A complete response lists each line of the data below that includes the word "agent".

Material provided →
^^^^^^^^

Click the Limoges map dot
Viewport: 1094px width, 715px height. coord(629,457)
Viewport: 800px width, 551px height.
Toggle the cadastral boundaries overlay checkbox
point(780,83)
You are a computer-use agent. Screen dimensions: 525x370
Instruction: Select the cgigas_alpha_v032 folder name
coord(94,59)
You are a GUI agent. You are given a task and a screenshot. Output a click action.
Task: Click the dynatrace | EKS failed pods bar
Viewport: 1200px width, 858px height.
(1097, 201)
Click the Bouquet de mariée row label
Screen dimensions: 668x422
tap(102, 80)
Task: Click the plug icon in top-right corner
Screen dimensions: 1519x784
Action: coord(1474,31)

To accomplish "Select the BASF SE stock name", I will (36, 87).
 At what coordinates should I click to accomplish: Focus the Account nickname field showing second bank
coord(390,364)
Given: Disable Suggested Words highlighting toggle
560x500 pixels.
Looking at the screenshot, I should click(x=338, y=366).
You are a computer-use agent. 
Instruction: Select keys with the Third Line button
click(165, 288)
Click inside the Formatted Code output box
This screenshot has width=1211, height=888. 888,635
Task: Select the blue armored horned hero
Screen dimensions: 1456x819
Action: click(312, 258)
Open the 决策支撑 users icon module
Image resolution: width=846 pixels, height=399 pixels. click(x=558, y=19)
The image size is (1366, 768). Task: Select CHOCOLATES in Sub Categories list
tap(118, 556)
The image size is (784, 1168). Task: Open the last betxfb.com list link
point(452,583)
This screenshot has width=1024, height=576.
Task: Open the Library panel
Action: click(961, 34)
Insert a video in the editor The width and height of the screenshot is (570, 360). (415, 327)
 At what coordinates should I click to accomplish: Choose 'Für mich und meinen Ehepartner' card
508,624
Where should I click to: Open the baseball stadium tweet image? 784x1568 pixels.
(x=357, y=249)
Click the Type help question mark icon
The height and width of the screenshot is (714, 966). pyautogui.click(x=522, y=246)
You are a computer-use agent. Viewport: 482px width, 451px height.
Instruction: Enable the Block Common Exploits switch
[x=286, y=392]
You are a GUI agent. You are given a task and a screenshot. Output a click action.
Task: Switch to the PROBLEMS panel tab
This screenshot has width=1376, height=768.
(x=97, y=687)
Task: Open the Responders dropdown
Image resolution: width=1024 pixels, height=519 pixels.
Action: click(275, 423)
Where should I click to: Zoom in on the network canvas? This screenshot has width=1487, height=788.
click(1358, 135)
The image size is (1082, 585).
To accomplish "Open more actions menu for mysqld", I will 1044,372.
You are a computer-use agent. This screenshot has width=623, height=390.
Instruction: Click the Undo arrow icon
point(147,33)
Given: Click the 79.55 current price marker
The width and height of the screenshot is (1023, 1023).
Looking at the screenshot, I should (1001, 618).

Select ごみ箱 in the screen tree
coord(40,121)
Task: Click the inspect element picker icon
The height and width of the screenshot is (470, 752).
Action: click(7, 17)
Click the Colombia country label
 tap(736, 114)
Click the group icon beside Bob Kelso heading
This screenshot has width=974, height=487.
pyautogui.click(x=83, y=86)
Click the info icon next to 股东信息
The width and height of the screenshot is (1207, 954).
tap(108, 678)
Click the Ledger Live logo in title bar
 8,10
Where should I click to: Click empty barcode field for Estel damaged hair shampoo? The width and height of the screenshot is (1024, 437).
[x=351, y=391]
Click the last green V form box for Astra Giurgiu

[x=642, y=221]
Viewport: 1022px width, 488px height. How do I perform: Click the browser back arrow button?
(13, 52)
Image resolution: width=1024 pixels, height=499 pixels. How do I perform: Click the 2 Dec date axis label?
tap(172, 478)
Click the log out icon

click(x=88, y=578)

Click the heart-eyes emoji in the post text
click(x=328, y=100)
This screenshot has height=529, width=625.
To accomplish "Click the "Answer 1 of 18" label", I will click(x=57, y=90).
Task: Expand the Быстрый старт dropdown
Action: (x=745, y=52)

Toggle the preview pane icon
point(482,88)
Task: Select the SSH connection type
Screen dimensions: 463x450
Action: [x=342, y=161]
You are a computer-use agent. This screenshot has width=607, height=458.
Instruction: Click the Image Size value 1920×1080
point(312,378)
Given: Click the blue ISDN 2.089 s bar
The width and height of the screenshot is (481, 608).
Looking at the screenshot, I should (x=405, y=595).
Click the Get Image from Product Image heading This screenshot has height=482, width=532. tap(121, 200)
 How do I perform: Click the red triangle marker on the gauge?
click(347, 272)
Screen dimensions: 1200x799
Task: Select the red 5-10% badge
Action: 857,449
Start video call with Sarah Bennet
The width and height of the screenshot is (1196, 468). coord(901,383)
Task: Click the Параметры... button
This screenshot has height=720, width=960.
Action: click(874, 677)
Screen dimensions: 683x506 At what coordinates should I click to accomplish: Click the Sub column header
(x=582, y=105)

^^^^^^^^

Your response →
You are a computer-use agent. Screen dimensions: 525x370
You are a GUI agent. You are given a task and a screenshot. Output a click action.
You are a computer-use agent. 
You are a computer-use agent. Viewport: 482px width, 451px height.
You are a GUI agent. You are given a task and a screenshot. Output a click action.
You are a computer-use agent. This screenshot has width=623, height=390.
You are a computer-use agent. This screenshot has width=607, height=458.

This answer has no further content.